ITAF45 is a pervasive trans-acting factor for picornavirus Type II IRES elements
成果类型:
Article
署名作者:
Bellucci, Michael A.; Amiri, Mehdi; Berryman, Stephen; Moshari, Andia; Owino, Collins Oduor; Luteijn, Rutger D.; Tuthill, Tobias J.; Svitkin, Yuri; Belsham, Graham J.; van Kuppeveld, Frank J. M.; Sonenberg, Nahum
署名单位:
McGill University; McGill University; UK Research & Innovation (UKRI); Biotechnology and Biological Sciences Research Council (BBSRC); Pirbright Institute; Utrecht University; University of Copenhagen
刊物名称:
PROCEEDINGS OF THE NATIONAL ACADEMY OF SCIENCES OF THE UNITED STATES OF AMERICA
ISSN/ISSBN:
0027-11447
DOI:
10.1073/pnas.2506281122
发表日期:
2025-08-19
关键词:
encephalomyocarditis virus
translation initiation
mouth-disease
internal initiation
cardiovirus rnas
messenger-rna
protein
sequence
binding
ebp1
摘要:
Viruses have evolved elaborate mechanisms to hijack the host mRNA translation machinery to direct viral protein synthesis. Picornaviruses, whose RNA genome lacks a cap structure, inhibit cap-dependent mRNA translation, and utilize an internal ribosome entry site (IRES) in the RNA 5 ' untranslated region to recruit the 40S ribosomal subunit. IRES activity is stimulated by a set of host proteins termed IRES trans-acting factors (ITAFs). The cellular protein ITAF45 (also known as PA2G4 or EBP1) was documented as an essential ITAF for foot-and-mouth disease virus (FMDV), with no apparent role in cell-free systems for encephalomyocarditis virus (EMCV) and Theiler's murine encephalomyelitis virus (TMEV), which are closely related viruses harboring similar IRES elements.

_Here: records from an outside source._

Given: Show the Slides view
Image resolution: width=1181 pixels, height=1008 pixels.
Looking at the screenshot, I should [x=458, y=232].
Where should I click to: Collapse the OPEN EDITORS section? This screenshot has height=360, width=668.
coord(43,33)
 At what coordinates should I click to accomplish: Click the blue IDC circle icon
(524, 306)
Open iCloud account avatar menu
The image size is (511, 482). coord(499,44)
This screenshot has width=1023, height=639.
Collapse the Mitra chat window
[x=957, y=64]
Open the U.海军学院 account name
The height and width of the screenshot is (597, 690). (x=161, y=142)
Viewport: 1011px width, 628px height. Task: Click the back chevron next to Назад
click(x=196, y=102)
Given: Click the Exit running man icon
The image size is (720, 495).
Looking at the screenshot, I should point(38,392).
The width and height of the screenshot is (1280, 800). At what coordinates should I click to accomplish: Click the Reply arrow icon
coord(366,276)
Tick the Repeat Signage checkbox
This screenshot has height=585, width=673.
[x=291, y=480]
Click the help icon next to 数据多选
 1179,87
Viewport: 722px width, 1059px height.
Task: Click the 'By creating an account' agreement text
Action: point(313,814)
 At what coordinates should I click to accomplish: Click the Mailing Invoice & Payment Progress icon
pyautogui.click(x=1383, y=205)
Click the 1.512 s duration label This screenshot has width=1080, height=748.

Here, we demonstrate that ITAF45 is a pervasive host factor for picornaviruses containing a Type II IRES. CRISPR/Cas9 knockout of ITAF45 in several human cell lines conferred resistance to infection with FMDV, EMCV, TMEV, and equine rhinitis A virus (ERAV). We show that ITAF45 enhances initiation of translation on Type II IRESs in cell line models. This is mediated by the C-terminal lysine-rich region of ITAF45 known to enable binding to viral RNA. These findings challenge previous reports of a restricted role for ITAF45 in FMDV infection, thus positioning ITAF45 as a potential antiviral target for various animal viruses and emerging human cardioviruses.